The day the devil visited and caused senseless death and destruction in Nairobi

Rescue workers remove the remains of the car bomb that destroyed the US embassy in Nairobi on August 7, 1998. More than 200 people were killed in the attack. PHOTO | FILE

What you need to know:

  • Bodies of passers-by were strewn all over.
  • I pushed my brother aside and, as any good journalist would do, I started sprinting towards the source of the blast.

The day began for me just as other Fridays – the newspaper I worked for did not publish on weekends, so Fridays were pretty easy.

As the news editor, the first thing I did was to assign the reporters and photographers the duties for the day. I then assigned myself to cover the meeting between the United States Ambassador Prudence Bushnell and Minister for Trade, Prudence Bushnell .

I assigned Martin Waweru to be my photographer for the event. However, Waweru would not get out of the newsroom.

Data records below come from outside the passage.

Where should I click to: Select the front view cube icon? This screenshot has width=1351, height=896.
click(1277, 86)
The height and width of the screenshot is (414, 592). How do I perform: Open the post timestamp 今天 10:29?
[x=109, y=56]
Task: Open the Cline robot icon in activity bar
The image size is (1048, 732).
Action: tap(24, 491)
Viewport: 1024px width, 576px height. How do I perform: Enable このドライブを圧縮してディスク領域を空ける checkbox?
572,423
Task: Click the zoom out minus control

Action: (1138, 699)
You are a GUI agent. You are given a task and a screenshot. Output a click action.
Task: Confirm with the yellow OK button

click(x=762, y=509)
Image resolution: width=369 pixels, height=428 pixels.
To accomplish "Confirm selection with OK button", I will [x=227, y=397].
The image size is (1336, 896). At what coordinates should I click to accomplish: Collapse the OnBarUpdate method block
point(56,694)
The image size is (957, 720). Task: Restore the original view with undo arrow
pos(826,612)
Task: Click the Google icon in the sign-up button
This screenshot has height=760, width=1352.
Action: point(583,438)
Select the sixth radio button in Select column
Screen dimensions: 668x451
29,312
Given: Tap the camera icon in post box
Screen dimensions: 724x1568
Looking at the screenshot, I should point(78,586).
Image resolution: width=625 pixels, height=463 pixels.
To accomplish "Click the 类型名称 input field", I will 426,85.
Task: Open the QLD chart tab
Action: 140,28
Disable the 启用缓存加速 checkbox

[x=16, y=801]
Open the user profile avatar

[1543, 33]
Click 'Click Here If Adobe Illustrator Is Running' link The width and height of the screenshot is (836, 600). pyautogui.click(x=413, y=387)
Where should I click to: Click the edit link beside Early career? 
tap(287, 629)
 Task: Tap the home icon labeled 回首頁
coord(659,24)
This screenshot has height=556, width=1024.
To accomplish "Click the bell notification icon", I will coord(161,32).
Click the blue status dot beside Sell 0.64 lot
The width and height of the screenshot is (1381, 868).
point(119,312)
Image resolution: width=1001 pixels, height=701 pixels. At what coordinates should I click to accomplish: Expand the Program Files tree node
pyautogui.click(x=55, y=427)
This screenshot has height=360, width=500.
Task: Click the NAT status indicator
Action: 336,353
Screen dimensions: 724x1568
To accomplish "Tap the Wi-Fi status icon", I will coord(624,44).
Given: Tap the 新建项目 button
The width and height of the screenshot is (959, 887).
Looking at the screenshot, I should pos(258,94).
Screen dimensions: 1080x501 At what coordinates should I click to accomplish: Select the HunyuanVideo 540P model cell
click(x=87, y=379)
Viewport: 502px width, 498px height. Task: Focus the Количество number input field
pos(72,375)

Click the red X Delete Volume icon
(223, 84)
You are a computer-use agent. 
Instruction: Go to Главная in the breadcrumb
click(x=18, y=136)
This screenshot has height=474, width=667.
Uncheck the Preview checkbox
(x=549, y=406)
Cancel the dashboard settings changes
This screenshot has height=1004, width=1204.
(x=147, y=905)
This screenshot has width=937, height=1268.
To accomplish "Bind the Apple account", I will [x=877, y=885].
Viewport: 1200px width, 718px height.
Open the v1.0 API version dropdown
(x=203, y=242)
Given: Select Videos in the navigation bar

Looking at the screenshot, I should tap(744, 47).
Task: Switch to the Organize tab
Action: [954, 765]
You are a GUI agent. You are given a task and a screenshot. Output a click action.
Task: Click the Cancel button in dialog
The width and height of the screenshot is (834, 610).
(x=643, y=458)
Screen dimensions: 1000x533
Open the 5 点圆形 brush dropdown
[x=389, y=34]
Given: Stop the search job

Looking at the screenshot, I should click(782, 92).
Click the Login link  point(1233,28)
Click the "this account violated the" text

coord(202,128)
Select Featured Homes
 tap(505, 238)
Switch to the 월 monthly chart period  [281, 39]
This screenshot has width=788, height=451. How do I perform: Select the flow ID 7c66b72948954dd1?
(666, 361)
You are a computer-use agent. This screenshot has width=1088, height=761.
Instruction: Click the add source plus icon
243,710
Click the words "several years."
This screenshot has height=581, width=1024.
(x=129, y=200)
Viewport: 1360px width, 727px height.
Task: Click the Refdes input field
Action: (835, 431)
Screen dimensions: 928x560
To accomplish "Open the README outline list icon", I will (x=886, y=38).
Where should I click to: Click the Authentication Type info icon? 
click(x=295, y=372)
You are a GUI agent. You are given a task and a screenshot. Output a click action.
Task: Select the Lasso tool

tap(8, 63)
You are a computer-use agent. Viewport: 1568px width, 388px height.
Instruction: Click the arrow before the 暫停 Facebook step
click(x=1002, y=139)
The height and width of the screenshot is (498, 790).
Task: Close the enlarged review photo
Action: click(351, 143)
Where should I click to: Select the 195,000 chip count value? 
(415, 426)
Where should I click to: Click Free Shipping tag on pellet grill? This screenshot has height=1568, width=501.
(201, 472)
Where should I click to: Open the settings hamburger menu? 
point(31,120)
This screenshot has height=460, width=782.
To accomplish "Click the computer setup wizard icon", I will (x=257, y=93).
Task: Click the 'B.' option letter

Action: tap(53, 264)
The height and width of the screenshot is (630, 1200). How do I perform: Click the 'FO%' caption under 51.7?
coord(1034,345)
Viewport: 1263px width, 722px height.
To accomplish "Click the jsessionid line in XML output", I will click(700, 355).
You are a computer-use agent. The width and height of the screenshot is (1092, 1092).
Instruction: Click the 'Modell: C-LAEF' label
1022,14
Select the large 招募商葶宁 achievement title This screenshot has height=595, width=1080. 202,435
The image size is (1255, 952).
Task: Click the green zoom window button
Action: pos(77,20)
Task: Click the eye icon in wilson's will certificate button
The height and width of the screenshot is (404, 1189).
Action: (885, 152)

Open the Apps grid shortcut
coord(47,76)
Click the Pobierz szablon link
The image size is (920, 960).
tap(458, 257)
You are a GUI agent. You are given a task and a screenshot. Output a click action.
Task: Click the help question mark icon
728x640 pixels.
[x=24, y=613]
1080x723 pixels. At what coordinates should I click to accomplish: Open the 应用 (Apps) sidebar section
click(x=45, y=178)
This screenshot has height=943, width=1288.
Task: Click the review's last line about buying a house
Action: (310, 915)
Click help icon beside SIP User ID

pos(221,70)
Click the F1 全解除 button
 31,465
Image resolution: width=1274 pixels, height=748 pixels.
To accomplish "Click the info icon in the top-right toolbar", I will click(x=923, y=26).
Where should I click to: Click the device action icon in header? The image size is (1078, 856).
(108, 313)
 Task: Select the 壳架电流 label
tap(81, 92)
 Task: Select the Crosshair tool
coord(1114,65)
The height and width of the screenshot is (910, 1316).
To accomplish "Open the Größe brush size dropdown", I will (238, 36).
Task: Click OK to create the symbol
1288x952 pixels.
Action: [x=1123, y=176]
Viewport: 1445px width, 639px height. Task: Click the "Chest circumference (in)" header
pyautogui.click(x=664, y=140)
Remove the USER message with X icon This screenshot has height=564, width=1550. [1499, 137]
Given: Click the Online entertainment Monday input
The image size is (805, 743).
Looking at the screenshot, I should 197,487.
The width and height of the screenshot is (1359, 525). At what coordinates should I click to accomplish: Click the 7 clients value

I pleaded, threatened and pleaded again but Waweru would say he had forgotten this or that and had to go back to the newsroom to look for the missing item.

Running out of patience, I started walking to the lifts (we were based on 12th floor of Lonrho House). Then I bumped into my elder brother, Ahmed Ben Bella, who had come to see me over some personal issue.

20TH CENTURY CINEMA

We rode together in the lift and just outside 20th Century Cinema, we stopped. Then it happened. The loud blast left in its wake a dusty whirlwind over the skies.

That’s when I pushed my brother aside and, as any good journalist would do, I started sprinting towards the source of the blast.

By this time the city was in a tumult with people running helter skelter not knowing what had happened.

Near Kencom building, I met this elderly man who was calling out some lady’s name interspersed with mournful dirge of “Nyasaye Gaki” in Ekegusii. Since I was of no much help, I sprinted past him barrelling towards what I was sure was a big story.

Sprinting the last stretch I saw a bleeding Kamotho being carried by a bodyguard and one of his aides, the former journalist Johnson Gakungu, but I never bothered them. Only a heart as cold as an ex-wife’s heart would start asking questions in such circumstances.

RIPPED CLOTHES

Reaching the Co-operative Bank building I ran into a scene straight from hell. The edifice that had long marked the Nairobi skyline, and which Kenyans affectionately called 'bell bottom house', had its window panes shattered. Bodies of passers-by were strewn all over. The one strange thing was that the blast had ripped clothes off the victims.

They lay there, robbed of their dignity in the senseless death.

At this time rumours were flying all over – it was a terror attack (true), more bombers were on their way to Nairobi (false), Tanzania had also been attacked (true), there was a similar attempt at State House (false).

In the middle of the chaos, I ran into the then Permanent Secretary for Cooperative Development, my friend Philemon Mwaisaka. A church elder, the long-serving civil servant would tell me thus: "Tom, hiini kazi ya shetani (this is the work of the devil).” I couldn’t disagree with him, for after all, who can lead a man to visit such death and destruction upon fellow human beings if not the devil himself?

RESCUE OPERATIONS

This was the day I saw fellow journalists put away their notebooks and cameras and join in rescue operations. Without basic tools, we used our bare hands to rummage through the debris, searching for survivors. At one point, we joined members of the public in telling off the security team at the US embassy.

As we were busy searching for survivors, some not very intelligent American security officer cocked his gun and warned us to stay away from the embassy building, claiming that the Kenyan rescuers were looters. Which made an infuriated Kenyan to shout at them: "If you were this hawk-eyed with the terrorists, we could not be having this problem.” We shouted the poor soldier back into the innards of the ruined embassy building.